### INSTRUCTIONS TO FOLLOW:
Please copy exactly the lines that begin with the one containing "波段 (329, 1937)" and end with the last line of the entries.

### MATERIAL FOR THIS TASK:
* * *
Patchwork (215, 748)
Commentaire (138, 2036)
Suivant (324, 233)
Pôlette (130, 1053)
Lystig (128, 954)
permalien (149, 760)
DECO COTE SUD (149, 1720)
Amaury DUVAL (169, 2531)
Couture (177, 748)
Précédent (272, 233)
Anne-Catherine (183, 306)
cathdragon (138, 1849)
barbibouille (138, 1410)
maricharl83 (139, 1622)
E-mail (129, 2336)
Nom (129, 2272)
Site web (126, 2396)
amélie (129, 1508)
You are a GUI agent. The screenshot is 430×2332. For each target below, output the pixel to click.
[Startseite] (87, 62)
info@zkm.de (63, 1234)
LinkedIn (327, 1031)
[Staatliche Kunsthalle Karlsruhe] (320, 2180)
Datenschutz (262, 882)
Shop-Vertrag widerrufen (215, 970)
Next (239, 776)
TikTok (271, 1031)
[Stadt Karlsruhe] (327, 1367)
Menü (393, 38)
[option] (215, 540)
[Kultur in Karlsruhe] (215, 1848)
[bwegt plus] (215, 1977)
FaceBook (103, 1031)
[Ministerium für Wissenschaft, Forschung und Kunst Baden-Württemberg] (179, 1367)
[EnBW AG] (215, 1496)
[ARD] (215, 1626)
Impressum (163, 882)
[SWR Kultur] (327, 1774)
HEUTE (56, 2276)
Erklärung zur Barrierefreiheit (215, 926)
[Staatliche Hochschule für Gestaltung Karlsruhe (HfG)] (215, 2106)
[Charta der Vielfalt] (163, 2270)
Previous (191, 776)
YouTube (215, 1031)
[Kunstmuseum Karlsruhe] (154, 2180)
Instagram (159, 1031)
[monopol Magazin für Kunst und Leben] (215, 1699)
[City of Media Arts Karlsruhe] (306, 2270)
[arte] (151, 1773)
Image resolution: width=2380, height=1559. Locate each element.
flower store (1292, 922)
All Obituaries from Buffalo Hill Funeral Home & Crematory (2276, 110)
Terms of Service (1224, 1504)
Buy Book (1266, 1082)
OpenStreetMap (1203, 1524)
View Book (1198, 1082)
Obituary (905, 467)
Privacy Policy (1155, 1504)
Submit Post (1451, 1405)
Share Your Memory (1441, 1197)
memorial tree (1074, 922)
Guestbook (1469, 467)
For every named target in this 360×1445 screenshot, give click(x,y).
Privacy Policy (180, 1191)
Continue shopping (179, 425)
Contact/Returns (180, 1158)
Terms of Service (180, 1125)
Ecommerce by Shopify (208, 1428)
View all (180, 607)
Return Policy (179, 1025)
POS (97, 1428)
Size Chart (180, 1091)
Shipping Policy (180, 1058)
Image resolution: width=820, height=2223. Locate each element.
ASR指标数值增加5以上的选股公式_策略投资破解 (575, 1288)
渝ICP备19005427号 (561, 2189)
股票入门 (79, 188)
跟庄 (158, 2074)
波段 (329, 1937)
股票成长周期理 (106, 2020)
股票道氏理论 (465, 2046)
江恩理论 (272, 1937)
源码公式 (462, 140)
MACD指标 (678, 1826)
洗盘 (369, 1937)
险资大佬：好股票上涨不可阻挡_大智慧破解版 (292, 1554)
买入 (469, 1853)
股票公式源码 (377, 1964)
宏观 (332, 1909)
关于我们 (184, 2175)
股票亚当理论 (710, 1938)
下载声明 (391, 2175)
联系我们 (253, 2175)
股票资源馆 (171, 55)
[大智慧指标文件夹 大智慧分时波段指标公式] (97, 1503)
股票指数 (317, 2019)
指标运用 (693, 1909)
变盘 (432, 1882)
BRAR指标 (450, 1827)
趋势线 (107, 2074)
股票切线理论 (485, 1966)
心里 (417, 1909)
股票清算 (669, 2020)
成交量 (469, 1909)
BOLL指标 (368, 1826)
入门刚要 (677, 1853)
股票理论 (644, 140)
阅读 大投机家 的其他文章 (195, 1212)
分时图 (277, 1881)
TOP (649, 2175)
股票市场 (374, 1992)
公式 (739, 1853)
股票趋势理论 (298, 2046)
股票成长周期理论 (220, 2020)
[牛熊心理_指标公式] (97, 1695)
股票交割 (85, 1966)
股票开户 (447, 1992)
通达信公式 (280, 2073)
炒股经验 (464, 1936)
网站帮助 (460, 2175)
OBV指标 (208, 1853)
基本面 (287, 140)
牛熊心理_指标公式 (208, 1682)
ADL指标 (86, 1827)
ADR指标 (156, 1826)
* * *
### FINAL ANSWER:
波段 (329, 1937)
股票成长周期理 (106, 2020)
股票道氏理论 (465, 2046)
江恩理论 (272, 1937)
源码公式 (462, 140)
MACD指标 (678, 1826)
洗盘 (369, 1937)
险资大佬：好股票上涨不可阻挡_大智慧破解版 (292, 1554)
买入 (469, 1853)
股票公式源码 (377, 1964)
宏观 (332, 1909)
关于我们 (184, 2175)
股票亚当理论 (710, 1938)
下载声明 (391, 2175)
联系我们 (253, 2175)
股票资源馆 (171, 55)
[大智慧指标文件夹 大智慧分时波段指标公式] (97, 1503)
股票指数 (317, 2019)
指标运用 (693, 1909)
变盘 (432, 1882)
BRAR指标 (450, 1827)
趋势线 (107, 2074)
股票切线理论 (485, 1966)
心里 (417, 1909)
股票清算 (669, 2020)
成交量 (469, 1909)
BOLL指标 (368, 1826)
入门刚要 (677, 1853)
股票理论 (644, 140)
阅读 大投机家 的其他文章 (195, 1212)
分时图 (277, 1881)
TOP (649, 2175)
股票市场 (374, 1992)
公式 (739, 1853)
股票趋势理论 (298, 2046)
股票成长周期理论 (220, 2020)
[牛熊心理_指标公式] (97, 1695)
股票交割 (85, 1966)
股票开户 (447, 1992)
通达信公式 (280, 2073)
炒股经验 (464, 1936)
网站帮助 (460, 2175)
OBV指标 (208, 1853)
基本面 (287, 140)
牛熊心理_指标公式 (208, 1682)
ADL指标 (86, 1827)
ADR指标 (156, 1826)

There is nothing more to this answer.